At the Anode (Oxidation):

• If the anion is a halide (Cl⁻, Br⁻, I⁻, but not F⁻), the halogen is produced. (E.g., $2C{l}^{-}\to C{l}_2+2e^{-}$).
• If the anion is a non-halide (e.g., SO₄²⁻, NO₃⁻), or if the halide is very dilute, oxygen is produced from the oxidation of water: $2H_{2}O(l)\to O_2(g)+4H^{+}(aq)+4e^{-}$.

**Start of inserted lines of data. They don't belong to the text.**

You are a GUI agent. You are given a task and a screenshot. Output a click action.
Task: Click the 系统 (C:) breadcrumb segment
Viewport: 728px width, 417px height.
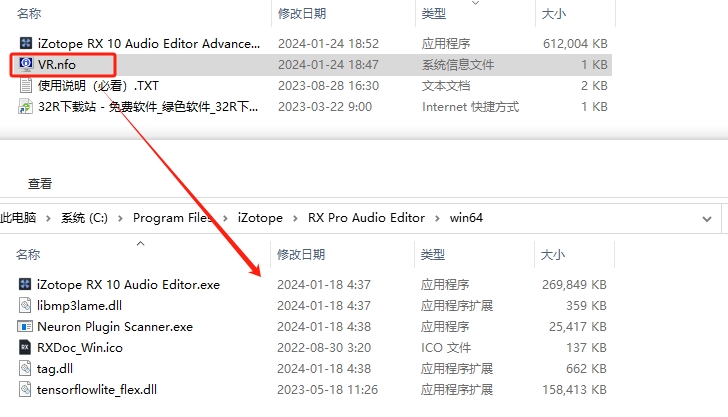point(87,218)
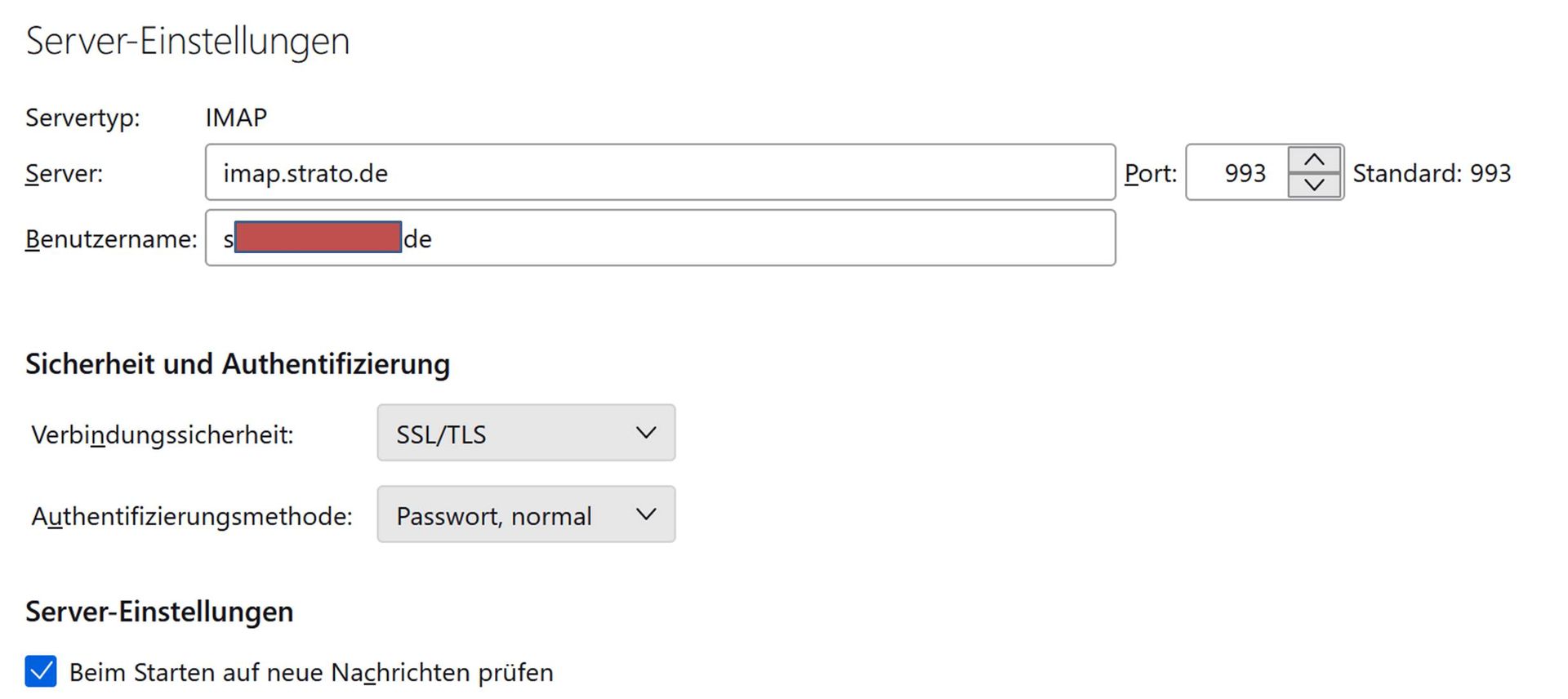Click the 'Authentifizierungsmethode:' label
Image resolution: width=1568 pixels, height=699 pixels.
click(191, 516)

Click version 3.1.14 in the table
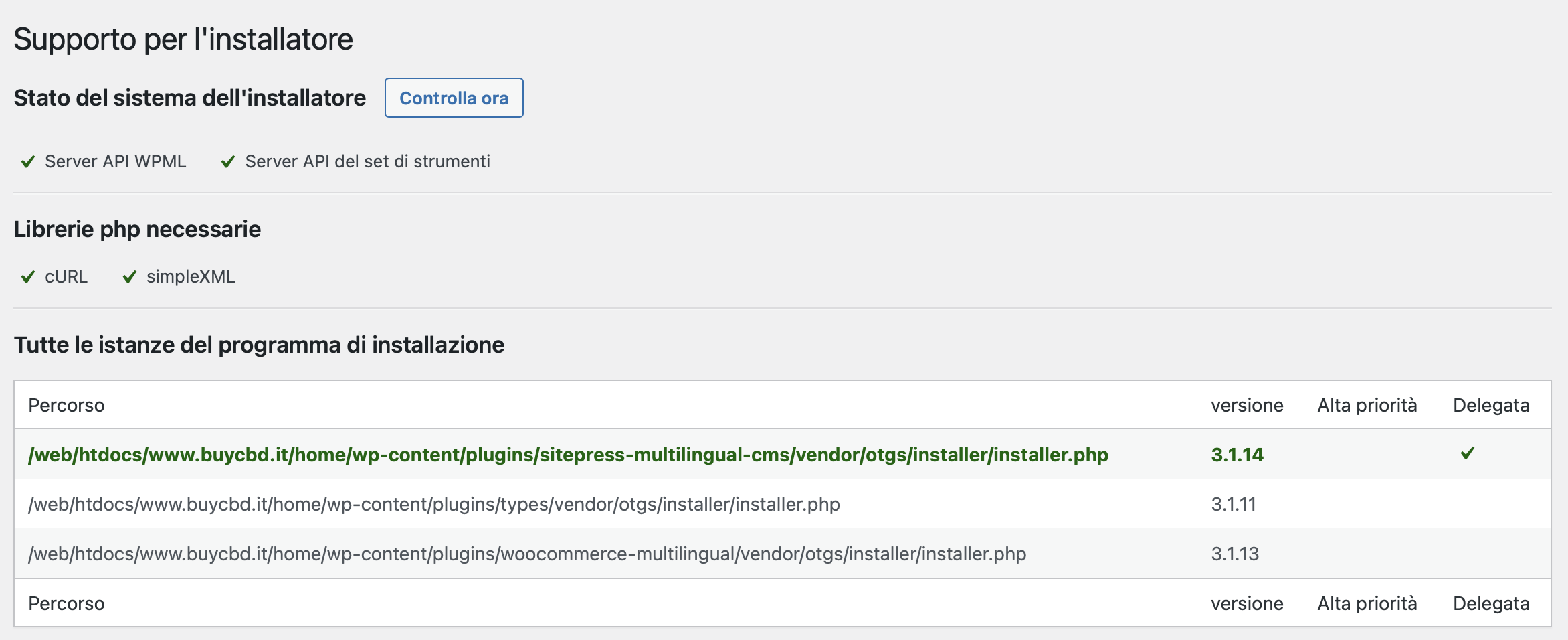1237,455
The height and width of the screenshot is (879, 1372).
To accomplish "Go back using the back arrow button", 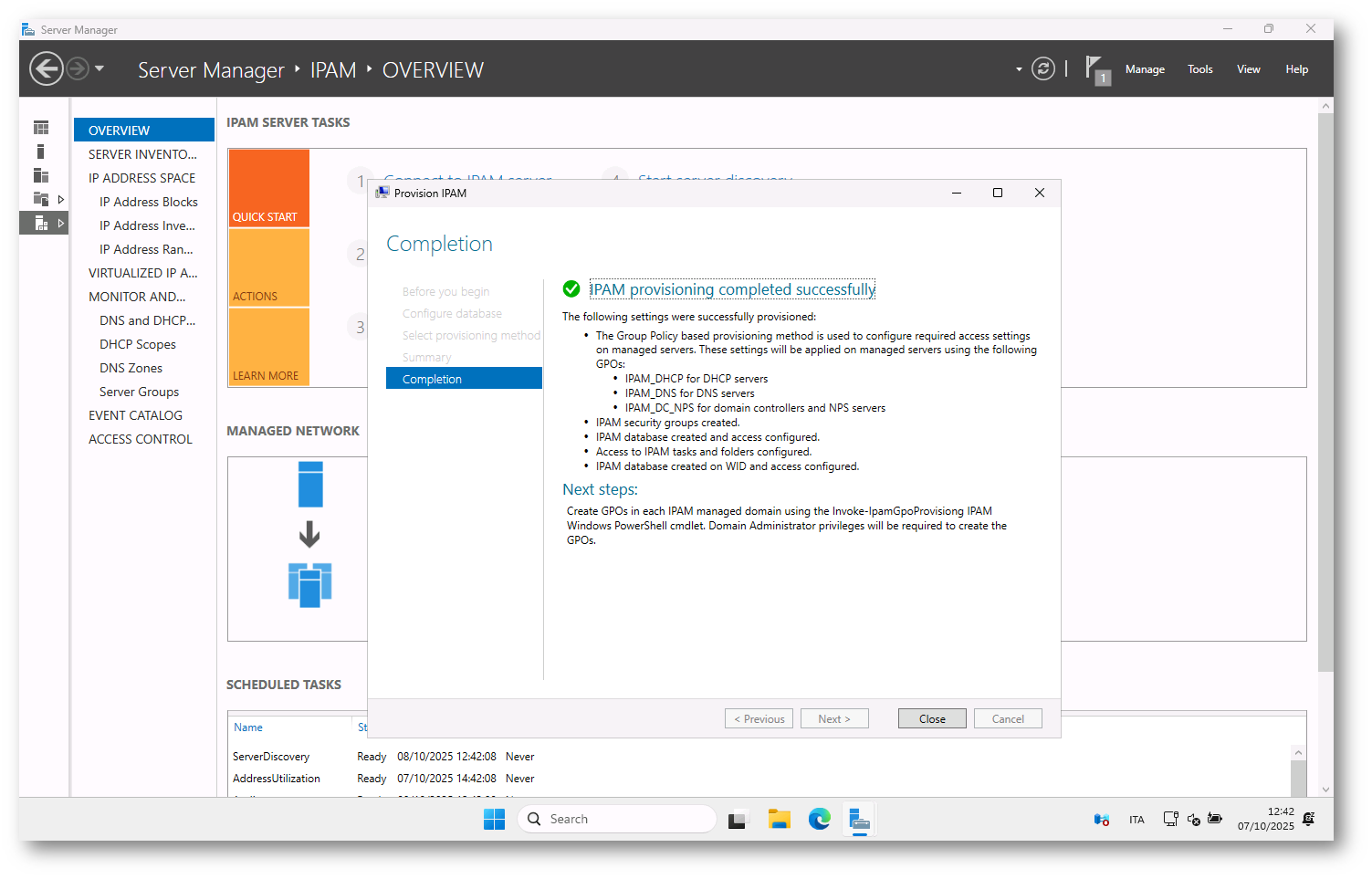I will [x=46, y=69].
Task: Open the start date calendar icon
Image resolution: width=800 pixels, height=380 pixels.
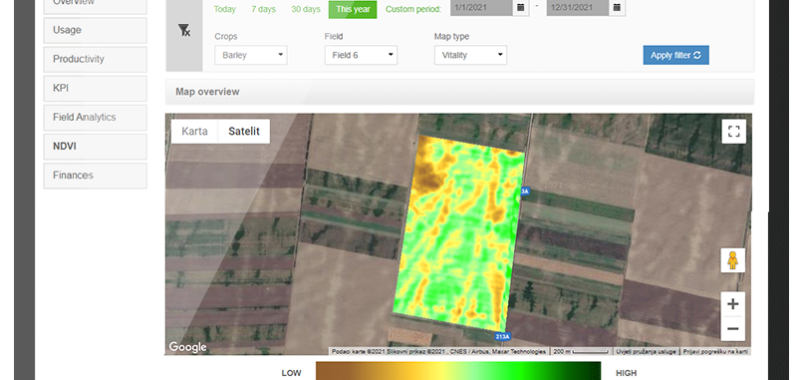Action: click(520, 7)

Example Calculation (Aqueous): A current is passed through concentrated aqueous sodium chloride. The cathode product is hydrogen gas. Using a current of 1.0 A for 9650 seconds, what volume of $H_2(g)$ would be produced at room temperature and pressure (RTP)? Step 1: Charge. $Q=1.0\text{ A}\times 9650\text{ s}=9650\text{ C}$. Step 2: Moles of electrons. $n_e=9650/96500=0.10\text{ mol}$. Step 3: Use the cathode half-equation for water. $2H_{2}O+2e^{-}\to H_2+2O{H}^{-}$. The mole ratio of $H_2$ to $e^{-}$ is 1:2. *Step 4: Moles of $H_2$.* $n_{H_2}=0.10/2=0.050\text{ mol}$. Step 5: Volume at RTP. Volume = moles $\times$ molar volume ($24{\text{ dm}}^3{\text{ mol}}^{-1}$ at RTP). Volume = $0.050\times 24=1.2{\text{ dm}}^3$.

Common Pitfalls

1. Incorrect Time Conversion: The formula $Q=It$ requires time in seconds. Forgetting to convert minutes or hours into seconds is a frequent error. Always check your units first.
2. Misapplying the Faraday Constant: The constant $F$ is used to find moles of electrons, not moles of the product. You must always go through the intermediate step of calculating $n_e$ before applying the half-equation stoichiometry.
3. Ignoring the State of the Electrolyte: Attempting to calculate the mass of a reactive metal like sodium from the electrolysis of its aqueous solution will lead to an incorrect answer, as hydrogen, not sodium, is produced at the cathode. Always confirm whether the electrolyte is molten or aqueous and predict the products correctly before starting calculations.
4. Mishandling Half-Equation Ratios in Anode Calculations: For anode reactions like the oxidation of water to oxygen ($4e^{-}$ per $O_2$ molecule), using an incorrect electron-to-product ratio will throw off the final mass or volume. Write the balanced half-equation every time to ensure you have the correct stoichiometric factor.

Summary

• The total charge passed in an electrolytic cell is calculated using $Q=I\times t$, where time must be in seconds.
• The Faraday constant (F ≈ 96,500 C mol⁻¹) converts charge in coulombs to moles of electrons: $n_e=Q/F$.
• The mass of substance deposited or liberated is found by combining the moles of electrons with the stoichiometry of the relevant electrode half-equation.
• For aqueous solutions, product prediction relies on electrode potential data: less reactive metals deposit at the cathode, while halides (except fluoride) oxidize at the anode.
• A systematic, three-step approach solves all problems: 1) Calculate Q, 2) Calculate $n_e$, 3) Use half-equation ratios to find moles and then mass or volume of product.